The disadvantage of this device is the insufficient cooling of the live parts of the circuit breaker.

The objective of the proposed technical solution is to improve the cooling of the circuit breaker and thereby increase the current throughput of the high voltage vacuum circuit breaker. In addition, this solution allows to reduce bending loads on the vacuum chamber and thereby increase the reliability of its operation.

This problem is solved due to the fact that in the upper ends of both parts of the housing there are internal flanges, on which the upper terminal and the vacuum arcing chamber are fixed respectively on the upper, the lower terminal on the lower, in addition, the central holes are made in the inner flanges, and in the upper flange - additionally ventilation holes on the periphery, and the surface area of the lower terminal located in the projection of the central hole of the lower inner flange is smaller than the area of this hole, and the inner the diameter of the upper part of the insulating casing is made larger than the outer diameter of the arcing chamber.

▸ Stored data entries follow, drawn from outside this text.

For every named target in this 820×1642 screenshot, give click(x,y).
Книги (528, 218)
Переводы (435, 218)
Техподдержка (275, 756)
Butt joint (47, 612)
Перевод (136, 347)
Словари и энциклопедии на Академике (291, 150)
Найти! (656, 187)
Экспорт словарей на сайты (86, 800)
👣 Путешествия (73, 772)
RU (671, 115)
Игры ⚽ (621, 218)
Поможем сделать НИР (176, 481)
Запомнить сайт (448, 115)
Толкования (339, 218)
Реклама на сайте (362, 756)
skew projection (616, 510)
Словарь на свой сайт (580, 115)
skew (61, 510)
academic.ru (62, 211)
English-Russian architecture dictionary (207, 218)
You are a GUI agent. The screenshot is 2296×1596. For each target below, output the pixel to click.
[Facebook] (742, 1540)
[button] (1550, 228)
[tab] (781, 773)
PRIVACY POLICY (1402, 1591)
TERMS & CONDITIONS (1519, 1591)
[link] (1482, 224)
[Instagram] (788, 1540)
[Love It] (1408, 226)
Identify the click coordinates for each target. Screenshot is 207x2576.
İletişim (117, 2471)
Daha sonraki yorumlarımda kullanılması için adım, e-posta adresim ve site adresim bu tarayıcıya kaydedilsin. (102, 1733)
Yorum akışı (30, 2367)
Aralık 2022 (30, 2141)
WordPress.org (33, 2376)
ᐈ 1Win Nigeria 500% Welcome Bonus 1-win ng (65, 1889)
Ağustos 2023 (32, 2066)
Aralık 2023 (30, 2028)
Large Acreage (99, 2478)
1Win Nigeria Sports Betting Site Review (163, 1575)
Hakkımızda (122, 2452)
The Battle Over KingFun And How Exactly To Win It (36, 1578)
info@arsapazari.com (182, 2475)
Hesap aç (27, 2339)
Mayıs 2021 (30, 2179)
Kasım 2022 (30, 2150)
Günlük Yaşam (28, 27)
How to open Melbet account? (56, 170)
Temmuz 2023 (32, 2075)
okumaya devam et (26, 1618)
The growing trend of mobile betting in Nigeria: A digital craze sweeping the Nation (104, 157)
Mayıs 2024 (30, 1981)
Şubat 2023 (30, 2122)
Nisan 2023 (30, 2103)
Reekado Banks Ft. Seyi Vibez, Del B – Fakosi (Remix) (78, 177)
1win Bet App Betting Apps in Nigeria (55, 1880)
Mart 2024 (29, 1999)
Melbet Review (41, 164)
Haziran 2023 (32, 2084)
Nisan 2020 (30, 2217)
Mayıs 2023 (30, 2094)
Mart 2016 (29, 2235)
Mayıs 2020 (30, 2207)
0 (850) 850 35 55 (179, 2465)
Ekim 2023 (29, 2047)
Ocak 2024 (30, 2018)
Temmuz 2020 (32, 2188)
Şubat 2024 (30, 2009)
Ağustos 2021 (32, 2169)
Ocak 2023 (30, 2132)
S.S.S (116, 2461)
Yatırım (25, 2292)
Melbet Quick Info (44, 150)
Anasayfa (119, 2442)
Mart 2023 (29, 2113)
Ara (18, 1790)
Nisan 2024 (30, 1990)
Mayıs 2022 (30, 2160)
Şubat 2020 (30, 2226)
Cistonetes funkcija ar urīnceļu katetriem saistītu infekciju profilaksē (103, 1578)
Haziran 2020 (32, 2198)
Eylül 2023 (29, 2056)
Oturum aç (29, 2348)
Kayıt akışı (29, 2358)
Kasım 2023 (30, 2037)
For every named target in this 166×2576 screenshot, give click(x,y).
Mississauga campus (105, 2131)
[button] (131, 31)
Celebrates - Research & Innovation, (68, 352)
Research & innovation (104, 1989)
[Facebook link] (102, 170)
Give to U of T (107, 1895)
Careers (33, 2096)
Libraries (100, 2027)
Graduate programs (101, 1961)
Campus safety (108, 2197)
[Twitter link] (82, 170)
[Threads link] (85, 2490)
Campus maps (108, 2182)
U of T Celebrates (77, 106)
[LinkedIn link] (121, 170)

At the lower end of the upper part of the insulating casing, a ventilation hole is made in its lateral surface. The cooling radiator is installed at the upper end of the vacuum interrupter chamber. The upper fin part of the radiator is located above the additional ventilation openings. In the upper part of the insulating casing, a nozzle of insulating material is installed in which the cooling radiator is located. A radial groove is made on the inner flange of the lower part of the insulating casing, in which a guide pin is mounted, mounted on the lower terminal. On the inner flange of the lower part of the insulating casing a cylindrical protrusion is made, facing the lower end of the insulating casing. The movable contact rod and the insulation rod are connected by a hinge with the possibility of swinging the insulation rod on the axis of the joint. A hole is made in the lower terminal in which the conical sleeve is located, and in turn, a spacer sleeve is installed in it, the conical sleeve being connected by a flexible conductive connection to the sleeve fixed to the movable contact rod.

Located vertically, coaxially to the conveying chamber, the upper outlet consists of several cylindrical sections, the first of which is fixed with its lower end to the upper end of the vacuum arcing chamber, with its upper end pressed against the inner flange of the upper part of the insulating casing, the second section is located in the central hole of the inner flange, and the third section - in the nozzle of insulating material. On the periphery of the first section of the upper terminal, ribs are made.

The invention is illustrated by drawings.

Figure 1 shows a longitudinal section of a switch; figure 2 is a transverse section aa; figure 3 is a variant with a vertical arrangement of the upper output.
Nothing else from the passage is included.